Lo más terrible de todo fue tener que ver todo ese vaivén de aburrimiento y tensiones con tantos candidatos. Yo retomo la idea de Zúñiga Martínez, quien dice que lo mejor es debatir con el segundo lugar, porque debe haber un segundo, y así nos quitamos de repeticiones sosas y lentas. Por otro lado, Américo no salió disminuido, si no todo lo contrario. Se acercó, le pegaron, evadió los golpes y salió caminando sin desenvainar la espada.
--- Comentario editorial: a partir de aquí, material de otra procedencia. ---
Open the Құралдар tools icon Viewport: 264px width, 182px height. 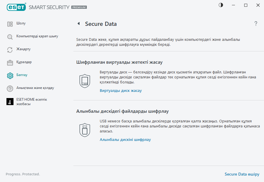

Lo buscaban en debate para restarle puntos y se encontraron con el diputado qué más tomó la tribuna en esta legislatura, un probado orador que planifica y sabe cuando responder y cuando callar.

El debate ya fue, ya pasó. Lo que viene es el cierre, la última vuelta de las campañas, y van a tratar de darle con todo por ser el puntero. Y se usarán los recursos de siempre; se recurrirá al rumor, al pasado escabroso lleno de nubes y falsos recuerdos, se acusará con inventos. Viene el show de los vencidos.

Para mi gusto, sólo hay dos punteros: El Candigato Morris, es decir, la siempre presente abstinencia a vencer, que ahora tiene cara de gato y Américo Zúñiga; quien dice estar tratando de hacer que la gente vuelva a creer, a tener confianza y se preste a cooperación con un gobierno que le represente.